▸ Problem statement: Give the data below again exactly as it stands. Omit the pictures.

▸ Records provided:
*** Begin section ***

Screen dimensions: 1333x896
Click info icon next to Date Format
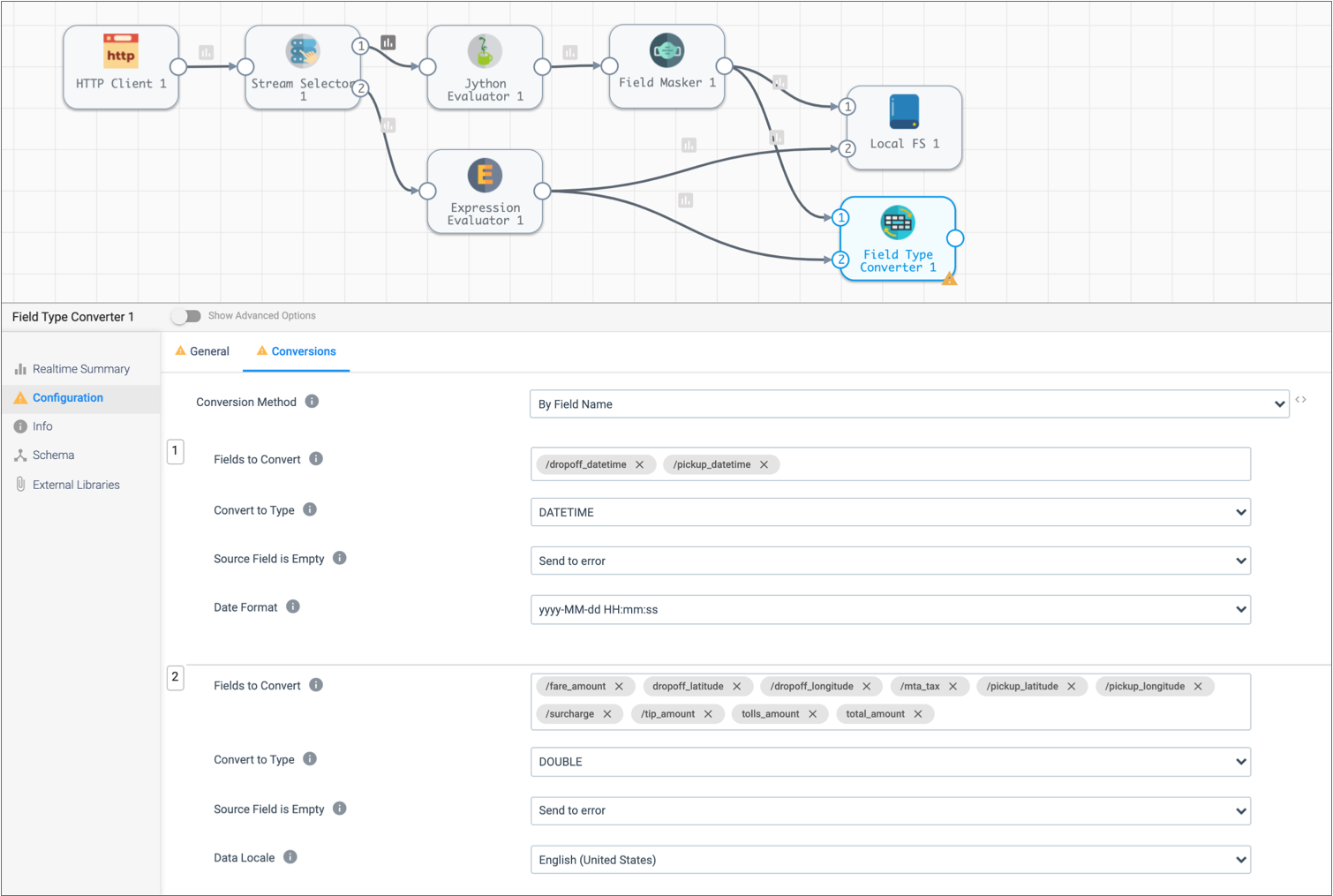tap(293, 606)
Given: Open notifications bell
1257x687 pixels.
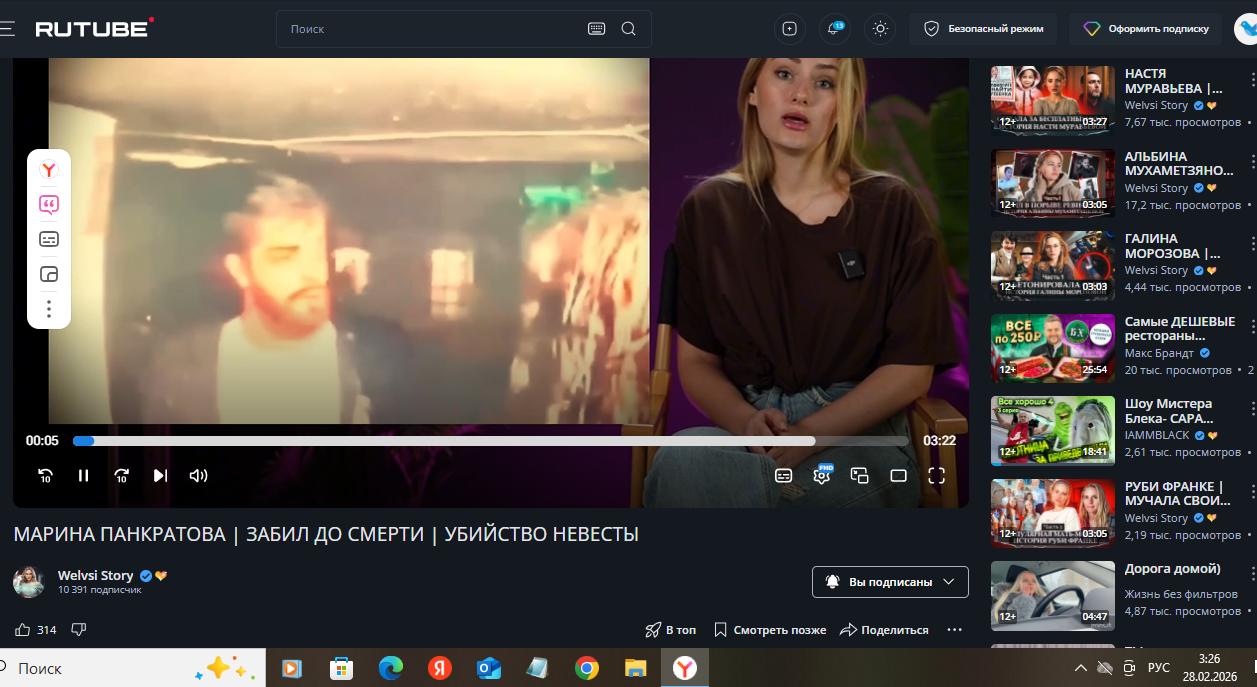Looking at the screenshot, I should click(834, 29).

*** End section ***

▸ Result of this task:
Screen dimensions: 1333x896
Click info icon next to Date Format
tap(293, 606)
Given: Open notifications bell
1257x687 pixels.
Looking at the screenshot, I should click(834, 29).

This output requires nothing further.